As part of a geodetic experiment aimed at understanding the deformation associated with the Australian‐Pacific plate boundary in the South Island of New Zealand, in 1992 we reoccupied using Global Positioning System (GPS) techniques a first‐order triangulation and trilateration network established in 1978 between Christchurch on the east coast and Hokitika on the west. The network crosses the South Island a few tens of kilometers southwest of the region where the plate boundary changes from a single, throughgoing oblique slip fault, the Alpine fault, to a series of subparallel strike‐slip faults, the Marlborough faults. The GPS data have been analyzed as daily network solutions, with about 12 stations in each solution. RMS repeatabilities for stations with multiple occupations are 4 mm, 8 mm, and 15 mm in the north, east, and vertical components, respectively. The observed strain across the network is consistent with the entire NUVEL‐IA Pacific‐Australia plate velocity being accommodated on land across this part of the South Island. Shear strain rates derived from the GPS and terrestrial data show that the highest strain rate (> 0.4 μrad/yr) occurs in the region of the Southern Alps and Alpine fault. This rate is about two thirds of the rate predicted from the NUVEL‐IA plate velocity model assuming that all the plate boundary deformation occurs across this region, implying that about two thirds of the plate motion is accommodated in the vicinity of the Alpine fault.
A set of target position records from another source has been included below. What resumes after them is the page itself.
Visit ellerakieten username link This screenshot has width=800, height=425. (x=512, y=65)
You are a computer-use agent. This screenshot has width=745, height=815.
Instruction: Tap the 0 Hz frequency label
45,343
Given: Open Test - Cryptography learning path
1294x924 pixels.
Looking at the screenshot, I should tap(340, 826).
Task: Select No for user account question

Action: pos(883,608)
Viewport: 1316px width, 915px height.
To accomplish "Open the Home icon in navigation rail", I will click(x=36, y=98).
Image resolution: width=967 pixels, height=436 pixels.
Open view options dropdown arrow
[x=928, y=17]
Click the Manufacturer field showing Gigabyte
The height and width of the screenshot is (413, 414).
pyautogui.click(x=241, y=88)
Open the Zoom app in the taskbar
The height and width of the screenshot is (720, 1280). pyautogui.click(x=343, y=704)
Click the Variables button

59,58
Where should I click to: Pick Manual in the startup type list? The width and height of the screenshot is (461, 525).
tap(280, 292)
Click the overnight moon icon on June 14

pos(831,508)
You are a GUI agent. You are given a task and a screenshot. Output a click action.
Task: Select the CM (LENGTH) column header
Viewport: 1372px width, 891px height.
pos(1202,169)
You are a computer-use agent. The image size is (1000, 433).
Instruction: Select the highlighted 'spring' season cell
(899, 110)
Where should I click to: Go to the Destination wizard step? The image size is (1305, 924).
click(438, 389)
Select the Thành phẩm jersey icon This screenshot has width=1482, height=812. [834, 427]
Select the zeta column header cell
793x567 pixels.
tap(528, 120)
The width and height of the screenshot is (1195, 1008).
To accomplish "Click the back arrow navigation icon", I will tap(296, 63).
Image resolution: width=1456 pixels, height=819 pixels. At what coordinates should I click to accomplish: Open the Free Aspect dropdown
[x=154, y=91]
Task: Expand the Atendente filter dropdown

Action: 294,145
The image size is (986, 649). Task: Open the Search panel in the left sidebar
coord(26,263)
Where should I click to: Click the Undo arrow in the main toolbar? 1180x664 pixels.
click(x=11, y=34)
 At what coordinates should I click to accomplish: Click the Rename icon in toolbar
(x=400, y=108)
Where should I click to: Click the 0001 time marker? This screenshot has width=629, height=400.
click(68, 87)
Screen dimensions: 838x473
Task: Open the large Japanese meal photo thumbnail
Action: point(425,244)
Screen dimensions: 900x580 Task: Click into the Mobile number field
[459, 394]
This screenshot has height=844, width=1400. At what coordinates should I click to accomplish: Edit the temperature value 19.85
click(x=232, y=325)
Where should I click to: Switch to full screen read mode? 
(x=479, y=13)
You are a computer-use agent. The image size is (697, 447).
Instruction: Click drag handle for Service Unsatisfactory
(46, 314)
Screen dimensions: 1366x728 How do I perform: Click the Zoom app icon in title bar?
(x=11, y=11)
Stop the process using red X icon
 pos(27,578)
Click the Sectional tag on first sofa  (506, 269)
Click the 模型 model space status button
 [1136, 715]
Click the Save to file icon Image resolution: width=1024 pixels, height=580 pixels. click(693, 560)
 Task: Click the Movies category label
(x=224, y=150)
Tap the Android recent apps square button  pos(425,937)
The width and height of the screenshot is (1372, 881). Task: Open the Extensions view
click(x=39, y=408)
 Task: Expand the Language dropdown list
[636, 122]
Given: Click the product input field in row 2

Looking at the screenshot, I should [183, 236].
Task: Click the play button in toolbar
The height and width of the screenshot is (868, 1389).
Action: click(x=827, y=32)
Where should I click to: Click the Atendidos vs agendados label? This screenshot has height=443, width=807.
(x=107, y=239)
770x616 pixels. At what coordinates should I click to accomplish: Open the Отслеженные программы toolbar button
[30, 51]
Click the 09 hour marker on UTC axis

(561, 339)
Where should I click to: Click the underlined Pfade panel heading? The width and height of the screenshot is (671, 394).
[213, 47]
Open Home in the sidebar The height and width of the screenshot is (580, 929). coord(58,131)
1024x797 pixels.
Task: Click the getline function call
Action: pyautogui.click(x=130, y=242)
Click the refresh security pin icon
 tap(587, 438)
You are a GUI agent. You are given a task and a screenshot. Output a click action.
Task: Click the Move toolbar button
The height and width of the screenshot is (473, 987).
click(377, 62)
Significant shear strain rates greater than 0.2 μrad/yr are also observed farther east, particularly in the region of the Porters Pass‐Amberley fault zone, demonstrating that this zone accommodates a significant part of the plate boundary deformation. Using dislocation modeling, we show that the variation in fault‐parallel shear strain rates across the Alpine fault is reasonably consistent with a nonoptimized dislocation model involving a 50° dipping fault that is presently locked to a depth of ∼12 km. One explanation for this observation is that the upper ∼12 km of the crust in this area is storing most of the right‐lateral shear component of the relative plate motion as elastic energy that will be released in a future major earthquake. The variation in the other component of shear strain, which may be interpreted as fault‐normal relative contraction, is not explained by a simple dislocation model, implying that the normal component of plate motion is taken up in other ways.